• **Work required**
Among the entries below, find each line holding "inside" and return it.
***** Data records
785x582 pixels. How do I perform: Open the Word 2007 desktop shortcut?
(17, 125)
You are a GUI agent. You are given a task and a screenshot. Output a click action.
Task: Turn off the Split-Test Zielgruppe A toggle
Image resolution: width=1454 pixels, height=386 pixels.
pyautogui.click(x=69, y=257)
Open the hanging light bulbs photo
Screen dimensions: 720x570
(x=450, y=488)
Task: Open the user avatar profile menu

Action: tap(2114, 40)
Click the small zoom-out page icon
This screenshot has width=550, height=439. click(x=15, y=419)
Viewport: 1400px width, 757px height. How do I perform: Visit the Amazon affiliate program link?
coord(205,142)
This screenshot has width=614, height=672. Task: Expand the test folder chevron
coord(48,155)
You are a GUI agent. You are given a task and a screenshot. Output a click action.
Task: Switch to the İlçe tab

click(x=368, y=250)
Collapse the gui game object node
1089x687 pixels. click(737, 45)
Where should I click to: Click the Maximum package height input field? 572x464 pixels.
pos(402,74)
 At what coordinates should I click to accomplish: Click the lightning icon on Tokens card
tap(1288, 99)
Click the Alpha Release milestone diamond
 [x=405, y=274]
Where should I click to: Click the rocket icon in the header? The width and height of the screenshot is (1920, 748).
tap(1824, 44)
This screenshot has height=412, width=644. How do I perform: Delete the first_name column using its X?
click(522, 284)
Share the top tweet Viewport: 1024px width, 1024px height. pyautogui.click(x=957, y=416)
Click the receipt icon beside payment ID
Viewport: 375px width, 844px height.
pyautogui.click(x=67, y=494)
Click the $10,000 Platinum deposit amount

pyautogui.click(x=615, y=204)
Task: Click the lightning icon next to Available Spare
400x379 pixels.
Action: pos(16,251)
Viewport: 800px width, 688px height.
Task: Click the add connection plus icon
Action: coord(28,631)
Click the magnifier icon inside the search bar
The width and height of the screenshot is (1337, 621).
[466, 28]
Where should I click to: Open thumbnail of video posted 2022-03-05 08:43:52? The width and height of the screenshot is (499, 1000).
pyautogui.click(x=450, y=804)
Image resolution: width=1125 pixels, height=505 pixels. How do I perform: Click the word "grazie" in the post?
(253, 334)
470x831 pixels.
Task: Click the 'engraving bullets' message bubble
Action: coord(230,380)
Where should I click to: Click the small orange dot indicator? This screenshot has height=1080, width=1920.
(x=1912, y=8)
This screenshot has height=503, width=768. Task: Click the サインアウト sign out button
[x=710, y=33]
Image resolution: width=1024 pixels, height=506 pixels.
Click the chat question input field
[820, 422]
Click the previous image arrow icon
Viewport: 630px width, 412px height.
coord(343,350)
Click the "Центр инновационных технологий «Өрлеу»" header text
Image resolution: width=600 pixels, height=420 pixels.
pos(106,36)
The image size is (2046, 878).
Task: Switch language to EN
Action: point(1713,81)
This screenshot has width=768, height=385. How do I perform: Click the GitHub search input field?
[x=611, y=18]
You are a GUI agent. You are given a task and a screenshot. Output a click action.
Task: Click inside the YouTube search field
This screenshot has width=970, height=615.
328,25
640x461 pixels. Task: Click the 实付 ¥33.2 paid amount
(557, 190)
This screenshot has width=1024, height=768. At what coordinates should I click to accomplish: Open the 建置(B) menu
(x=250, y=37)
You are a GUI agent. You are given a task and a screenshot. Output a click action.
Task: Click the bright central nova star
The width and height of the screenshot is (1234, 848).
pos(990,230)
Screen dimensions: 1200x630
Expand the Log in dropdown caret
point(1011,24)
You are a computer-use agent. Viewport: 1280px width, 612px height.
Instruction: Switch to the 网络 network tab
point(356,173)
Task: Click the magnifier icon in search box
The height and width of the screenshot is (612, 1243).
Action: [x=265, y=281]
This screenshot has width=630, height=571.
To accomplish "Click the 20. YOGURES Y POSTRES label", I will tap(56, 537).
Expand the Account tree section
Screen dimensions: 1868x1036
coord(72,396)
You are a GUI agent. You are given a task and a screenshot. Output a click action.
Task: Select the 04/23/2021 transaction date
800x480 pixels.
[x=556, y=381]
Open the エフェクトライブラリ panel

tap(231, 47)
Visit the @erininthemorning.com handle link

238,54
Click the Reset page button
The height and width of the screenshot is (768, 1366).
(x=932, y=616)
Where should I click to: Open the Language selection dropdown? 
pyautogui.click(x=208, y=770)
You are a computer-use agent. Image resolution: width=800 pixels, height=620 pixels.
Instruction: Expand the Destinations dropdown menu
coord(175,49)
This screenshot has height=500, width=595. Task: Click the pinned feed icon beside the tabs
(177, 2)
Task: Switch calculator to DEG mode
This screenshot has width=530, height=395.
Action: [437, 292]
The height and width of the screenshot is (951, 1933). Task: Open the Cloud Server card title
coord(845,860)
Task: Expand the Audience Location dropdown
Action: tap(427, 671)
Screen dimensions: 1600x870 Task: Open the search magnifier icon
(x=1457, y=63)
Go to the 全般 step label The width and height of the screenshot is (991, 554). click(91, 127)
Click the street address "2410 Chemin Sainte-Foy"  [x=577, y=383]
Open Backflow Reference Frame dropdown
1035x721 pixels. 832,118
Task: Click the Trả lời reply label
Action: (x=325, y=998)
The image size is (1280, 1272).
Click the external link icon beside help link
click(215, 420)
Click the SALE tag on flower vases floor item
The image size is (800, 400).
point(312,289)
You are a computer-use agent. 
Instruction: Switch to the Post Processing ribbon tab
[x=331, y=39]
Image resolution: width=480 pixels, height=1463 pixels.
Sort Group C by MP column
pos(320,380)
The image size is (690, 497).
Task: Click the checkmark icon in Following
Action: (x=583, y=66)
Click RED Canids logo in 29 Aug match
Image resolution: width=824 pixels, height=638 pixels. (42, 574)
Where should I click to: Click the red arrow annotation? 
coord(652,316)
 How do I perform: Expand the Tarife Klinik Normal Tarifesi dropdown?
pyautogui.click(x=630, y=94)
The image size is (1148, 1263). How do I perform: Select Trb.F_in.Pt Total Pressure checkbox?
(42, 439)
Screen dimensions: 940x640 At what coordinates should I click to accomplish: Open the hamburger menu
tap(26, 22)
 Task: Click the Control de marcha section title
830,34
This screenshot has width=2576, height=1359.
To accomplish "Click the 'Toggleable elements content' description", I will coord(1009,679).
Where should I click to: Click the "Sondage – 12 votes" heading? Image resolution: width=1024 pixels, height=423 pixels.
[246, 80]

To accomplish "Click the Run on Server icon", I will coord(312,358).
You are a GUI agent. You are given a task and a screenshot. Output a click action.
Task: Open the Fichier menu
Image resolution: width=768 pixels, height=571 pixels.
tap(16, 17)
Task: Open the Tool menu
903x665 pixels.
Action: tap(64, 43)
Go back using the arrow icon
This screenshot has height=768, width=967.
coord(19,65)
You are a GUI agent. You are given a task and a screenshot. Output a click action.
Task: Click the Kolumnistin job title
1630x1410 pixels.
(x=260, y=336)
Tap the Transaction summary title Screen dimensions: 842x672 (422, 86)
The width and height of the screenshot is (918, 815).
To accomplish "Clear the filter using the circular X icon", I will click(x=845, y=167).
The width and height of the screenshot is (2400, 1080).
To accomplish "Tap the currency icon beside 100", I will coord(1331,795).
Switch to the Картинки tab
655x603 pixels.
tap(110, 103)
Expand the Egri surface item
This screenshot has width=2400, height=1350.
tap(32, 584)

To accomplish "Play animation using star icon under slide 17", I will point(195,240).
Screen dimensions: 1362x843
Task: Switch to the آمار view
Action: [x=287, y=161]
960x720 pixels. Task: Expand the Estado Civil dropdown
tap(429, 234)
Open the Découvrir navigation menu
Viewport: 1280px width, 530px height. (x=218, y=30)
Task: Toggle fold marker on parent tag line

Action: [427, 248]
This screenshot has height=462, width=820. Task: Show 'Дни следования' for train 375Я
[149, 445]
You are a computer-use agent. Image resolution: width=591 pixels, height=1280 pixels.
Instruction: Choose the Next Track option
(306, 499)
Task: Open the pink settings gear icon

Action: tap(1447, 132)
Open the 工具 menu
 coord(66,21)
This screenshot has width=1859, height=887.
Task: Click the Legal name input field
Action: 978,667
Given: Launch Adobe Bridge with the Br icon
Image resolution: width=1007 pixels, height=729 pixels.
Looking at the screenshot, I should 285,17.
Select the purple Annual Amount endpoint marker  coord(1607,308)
**********
• **Response below**
Click the magnifier icon inside the search bar
Task: Click inside the YouTube search field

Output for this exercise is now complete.